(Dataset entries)
========
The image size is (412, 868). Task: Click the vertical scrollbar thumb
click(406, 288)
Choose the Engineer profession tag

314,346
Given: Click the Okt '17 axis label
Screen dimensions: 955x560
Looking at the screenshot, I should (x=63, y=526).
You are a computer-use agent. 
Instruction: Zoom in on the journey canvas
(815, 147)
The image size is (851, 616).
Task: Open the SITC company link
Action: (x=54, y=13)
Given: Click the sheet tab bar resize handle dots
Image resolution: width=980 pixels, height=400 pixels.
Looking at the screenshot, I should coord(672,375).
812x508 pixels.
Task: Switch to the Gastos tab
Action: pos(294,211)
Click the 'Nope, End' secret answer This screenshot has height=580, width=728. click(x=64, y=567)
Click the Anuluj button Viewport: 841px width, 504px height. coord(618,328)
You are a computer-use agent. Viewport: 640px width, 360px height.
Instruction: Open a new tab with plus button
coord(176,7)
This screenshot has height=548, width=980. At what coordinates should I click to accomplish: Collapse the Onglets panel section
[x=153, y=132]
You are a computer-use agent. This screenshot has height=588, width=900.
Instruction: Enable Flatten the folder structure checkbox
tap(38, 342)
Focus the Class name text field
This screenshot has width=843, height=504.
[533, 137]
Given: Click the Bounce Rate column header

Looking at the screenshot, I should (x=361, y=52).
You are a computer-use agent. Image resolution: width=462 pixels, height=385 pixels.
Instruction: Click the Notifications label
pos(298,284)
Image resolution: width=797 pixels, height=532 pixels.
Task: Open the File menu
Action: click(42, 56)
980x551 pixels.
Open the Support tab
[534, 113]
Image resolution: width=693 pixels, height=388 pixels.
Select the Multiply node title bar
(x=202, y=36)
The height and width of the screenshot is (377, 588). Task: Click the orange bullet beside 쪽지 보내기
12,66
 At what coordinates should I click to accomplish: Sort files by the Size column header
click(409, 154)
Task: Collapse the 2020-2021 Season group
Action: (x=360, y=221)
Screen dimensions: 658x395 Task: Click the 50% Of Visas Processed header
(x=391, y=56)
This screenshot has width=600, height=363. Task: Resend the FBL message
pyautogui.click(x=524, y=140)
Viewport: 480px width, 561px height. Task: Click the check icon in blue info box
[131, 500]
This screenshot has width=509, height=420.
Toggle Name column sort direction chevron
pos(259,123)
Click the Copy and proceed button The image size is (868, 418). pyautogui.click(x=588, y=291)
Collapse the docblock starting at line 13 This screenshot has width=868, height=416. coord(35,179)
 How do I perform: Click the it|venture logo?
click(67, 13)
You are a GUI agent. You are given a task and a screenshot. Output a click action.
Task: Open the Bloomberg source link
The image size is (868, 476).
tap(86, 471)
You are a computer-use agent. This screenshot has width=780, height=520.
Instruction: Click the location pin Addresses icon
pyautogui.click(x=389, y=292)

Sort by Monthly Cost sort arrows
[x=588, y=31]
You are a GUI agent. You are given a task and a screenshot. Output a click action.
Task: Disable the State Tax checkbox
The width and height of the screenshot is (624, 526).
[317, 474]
========
[EXERCISE BRIEF]: The required output is the entries from their opening line through the line holding "Click the 'Nope, End'", repeated exactly, with both end lines kept.

[TASK OUTPUT]:
The image size is (412, 868). Task: Click the vertical scrollbar thumb
click(406, 288)
Choose the Engineer profession tag

314,346
Given: Click the Okt '17 axis label
Screen dimensions: 955x560
Looking at the screenshot, I should (x=63, y=526).
You are a computer-use agent. 
Instruction: Zoom in on the journey canvas
(815, 147)
The image size is (851, 616).
Task: Open the SITC company link
Action: (x=54, y=13)
Given: Click the sheet tab bar resize handle dots
Image resolution: width=980 pixels, height=400 pixels.
Looking at the screenshot, I should coord(672,375).
812x508 pixels.
Task: Switch to the Gastos tab
Action: pos(294,211)
Click the 'Nope, End' secret answer This screenshot has height=580, width=728. click(x=64, y=567)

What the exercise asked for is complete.